Extracted material —
-*-*-

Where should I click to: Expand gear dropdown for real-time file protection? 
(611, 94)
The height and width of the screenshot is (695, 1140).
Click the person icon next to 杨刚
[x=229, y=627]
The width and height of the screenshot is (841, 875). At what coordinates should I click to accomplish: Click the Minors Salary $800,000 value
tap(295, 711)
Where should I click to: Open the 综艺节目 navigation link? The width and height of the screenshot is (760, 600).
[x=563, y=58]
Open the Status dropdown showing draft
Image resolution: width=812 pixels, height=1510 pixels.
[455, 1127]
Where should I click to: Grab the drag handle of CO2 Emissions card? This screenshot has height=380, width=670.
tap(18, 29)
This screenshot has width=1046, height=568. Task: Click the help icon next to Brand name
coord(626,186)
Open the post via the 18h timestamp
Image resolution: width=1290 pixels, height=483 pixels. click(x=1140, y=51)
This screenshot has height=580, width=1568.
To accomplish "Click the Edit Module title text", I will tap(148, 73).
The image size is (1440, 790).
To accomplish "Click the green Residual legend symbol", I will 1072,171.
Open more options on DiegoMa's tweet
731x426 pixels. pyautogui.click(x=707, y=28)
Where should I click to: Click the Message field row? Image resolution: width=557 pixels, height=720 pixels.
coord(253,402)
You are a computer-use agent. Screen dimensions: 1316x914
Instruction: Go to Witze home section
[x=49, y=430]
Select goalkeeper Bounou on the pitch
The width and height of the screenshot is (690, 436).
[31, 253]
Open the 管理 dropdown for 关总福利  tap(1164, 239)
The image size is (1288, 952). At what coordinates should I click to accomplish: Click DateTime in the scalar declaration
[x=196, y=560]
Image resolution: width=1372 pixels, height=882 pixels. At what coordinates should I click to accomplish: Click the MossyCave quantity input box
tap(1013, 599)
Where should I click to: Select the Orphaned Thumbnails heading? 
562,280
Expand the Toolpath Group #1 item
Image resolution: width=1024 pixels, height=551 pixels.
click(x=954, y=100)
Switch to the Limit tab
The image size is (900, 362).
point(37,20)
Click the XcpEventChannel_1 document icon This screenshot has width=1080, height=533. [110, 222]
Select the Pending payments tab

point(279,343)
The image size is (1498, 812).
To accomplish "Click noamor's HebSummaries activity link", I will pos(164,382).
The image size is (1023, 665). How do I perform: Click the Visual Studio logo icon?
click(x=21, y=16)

-*-*-

What this task involves — Everything in the listing must be returned word for word.

Answer to this exercise —
Where should I click to: Expand gear dropdown for real-time file protection? 
(611, 94)
The height and width of the screenshot is (695, 1140).
Click the person icon next to 杨刚
[x=229, y=627]
The width and height of the screenshot is (841, 875). At what coordinates should I click to accomplish: Click the Minors Salary $800,000 value
tap(295, 711)
Where should I click to: Open the 综艺节目 navigation link? The width and height of the screenshot is (760, 600).
[x=563, y=58]
Open the Status dropdown showing draft
Image resolution: width=812 pixels, height=1510 pixels.
[455, 1127]
Where should I click to: Grab the drag handle of CO2 Emissions card? This screenshot has height=380, width=670.
tap(18, 29)
This screenshot has width=1046, height=568. Task: Click the help icon next to Brand name
coord(626,186)
Open the post via the 18h timestamp
Image resolution: width=1290 pixels, height=483 pixels. click(x=1140, y=51)
This screenshot has height=580, width=1568.
To accomplish "Click the Edit Module title text", I will tap(148, 73).
The image size is (1440, 790).
To accomplish "Click the green Residual legend symbol", I will 1072,171.
Open more options on DiegoMa's tweet
731x426 pixels. pyautogui.click(x=707, y=28)
Where should I click to: Click the Message field row? Image resolution: width=557 pixels, height=720 pixels.
coord(253,402)
You are a computer-use agent. Screen dimensions: 1316x914
Instruction: Go to Witze home section
[x=49, y=430]
Select goalkeeper Bounou on the pitch
The width and height of the screenshot is (690, 436).
[31, 253]
Open the 管理 dropdown for 关总福利  tap(1164, 239)
The image size is (1288, 952). At what coordinates should I click to accomplish: Click DateTime in the scalar declaration
[x=196, y=560]
Image resolution: width=1372 pixels, height=882 pixels. At what coordinates should I click to accomplish: Click the MossyCave quantity input box
tap(1013, 599)
Where should I click to: Select the Orphaned Thumbnails heading? 
562,280
Expand the Toolpath Group #1 item
Image resolution: width=1024 pixels, height=551 pixels.
click(x=954, y=100)
Switch to the Limit tab
The image size is (900, 362).
point(37,20)
Click the XcpEventChannel_1 document icon This screenshot has width=1080, height=533. [110, 222]
Select the Pending payments tab

point(279,343)
The image size is (1498, 812).
To accomplish "Click noamor's HebSummaries activity link", I will pos(164,382).
The image size is (1023, 665). How do I perform: Click the Visual Studio logo icon?
click(x=21, y=16)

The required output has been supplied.